Margaret Atwood a utilisé Twitter, dimanche, pour se défendre après avoir écrit une lettre ouverte controversée dans laquelle elle se demandait si elle était une «mauvaise féministe» en contestant les stratégies du mouvement #MeToo (#MoiAussi).

Dans un texte publié samedi dans The Globe and Mail intitulé «Am I a bad feminist?», Mme Atwood a qualifié le mouvement de «symptôme d'un système judiciaire brisé».

La lettre ouverte a suscité les critiques de certains observateurs, qui se sont montrés frustrés face à ce qu'ils considèrent comme une «trahison» aux valeurs féministes de la part d'une écrivaine qui a beaucoup réfléchi sur cette question.
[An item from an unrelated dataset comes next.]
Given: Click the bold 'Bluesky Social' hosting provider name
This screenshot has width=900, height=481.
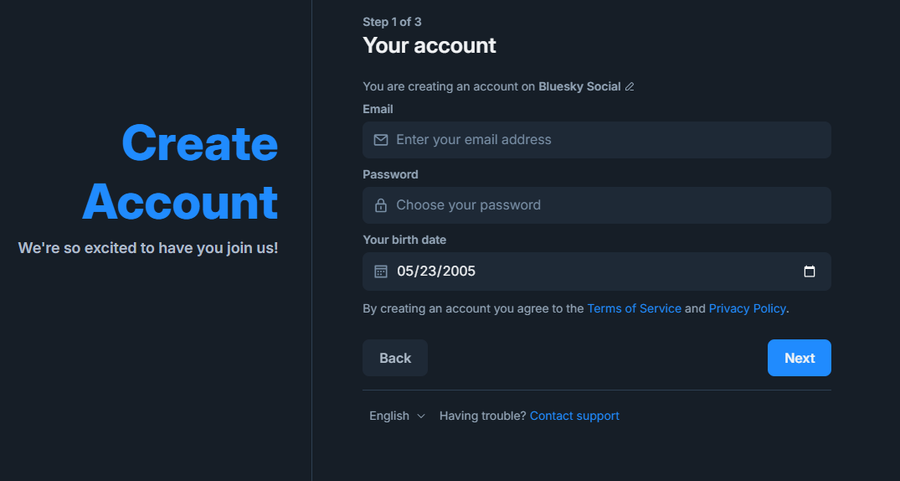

Mme Atwood a constaté dans son texte que les femmes utilisaient de plus en plus les canaux du web pour diffuser des accusations d'inconduite sexuelle en raison d'un système judiciaire souvent inefficace.

Mais l'écrivaine de 78 ans a exprimé son inquiétude sur la possibilité que le mouvement aille trop loin, rappelant les dangers de la «justice populaire», qui selon elle peut se transformer en «un lynchage solidifié culturellement dans lequel le type de justice accessible est jeté par la fenêtre et des pouvoirs extrajudiciaires sont mis en place et maintenus».

L'auteure de The Handsmaid's Tale, qui est très active sur Twitter, a écrit plusieurs dizaines de messages, dimanche, répondant aux critiques des internautes.

Elle a aussi partagé des liens de deux autres textes qui ont remis en question le mouvement #MoiAussi.

Liens avec le maccarthysme et la Révolution française

L'un d'entre eux, It's Time to Resist the Excesses of #MeToo («Il est temps de résister aux excès de #MoiAussi»), écrit par Andrew Sullivan, compare la mise en place d'une liste anonyme d'hommes potentiellement dangereux pour les femmes à l'époque du maccarthysme, qui a détruit la carrière de nombreuses personnes soupçonnées d'être communistes.

Certains admirateurs de Margaret Atwood disent avoir été dérangés que le mouvement ait été caractérisé de «chasse aux sorcières» par l'auteure, qui a fait des liens avec des événements violents qui ont été provoqués par la défaillance du système judiciaire, citant par exemple les décapitations pendant la Révolution française.

Plusieurs autres ont été choqués par le partage de l'article d'Andrew Sullivan, mais Mme Atwood a insisté sur le fait qu'elle avait seulement tenté de comprendre des opinions divergentes sur le sujet.

«Retweeter (partager) n'est pas appuyer. J'assume que les gens peuvent lire par eux-mêmes et faire leur propre opinion. Peut-être que nous devrions être au courant de tous les points de vue», a-t-elle répondu à un utilisateur de Twitter.

L'auteure à succès Roxane Gay, qui a publié une série d'essais appelés Bad Feminist en 2014 sur les nuances de l'idéologie féministe, a écrit à Margaret Atwood qu'elle n'avait jamais voulu dire cela en parlant de «mauvaise féministe»

Certains ont dénoncé Mme Atwood car ils croient qu'elle a utilisé l'expression de Mme Gay sans lui attribuer.

Pas les premières critiques

Ce n'est pas la première fois que Margaret Atwood se fait critiquer sur ses idées féministes. Elle-même en parle dans son texte.

À l'automne 2016, elle avait cosigné une lettre ouverte à l'Université de la Colombie-Britannique pour dénoncer sa gestion des plaintes d'inconduite sexuelle contre le président du département de création littéraire, Stephen Galloway. La lettre a parlé du processus d'enquête de l'université comme étant secret et injuste.

Plusieurs victimes présumées de M. Galloway ont pris en grippe les auteurs de cette lettre, qui selon elles se rangeaient du côté de l'universitaire.

«Une personne juste retiendrait tout jugement de culpabilité jusqu'à ce que le rapport et les preuves puissent être accessibles. Mes détracteurs ont déjà fait leur idée», a déploré Mme Atwood dans son texte.

À la fin de sa lettre, Mme Atwood écrit que le patriarcat se nourrit des divisions entre les femmes et elle encourage celles-ci à éviter de tomber dans ces conflits.

«Si Margaret Atwood souhaitait que cessent les guerres entre les femmes, elle devrait arrêter de déclarer la guerre contre les femmes plus jeunes et moins puissantes et commencer à écouter», a rétorqué un internaute.

Margaret Atwood n'a pas répondu aux demandes de commentaires de La Presse canadienne.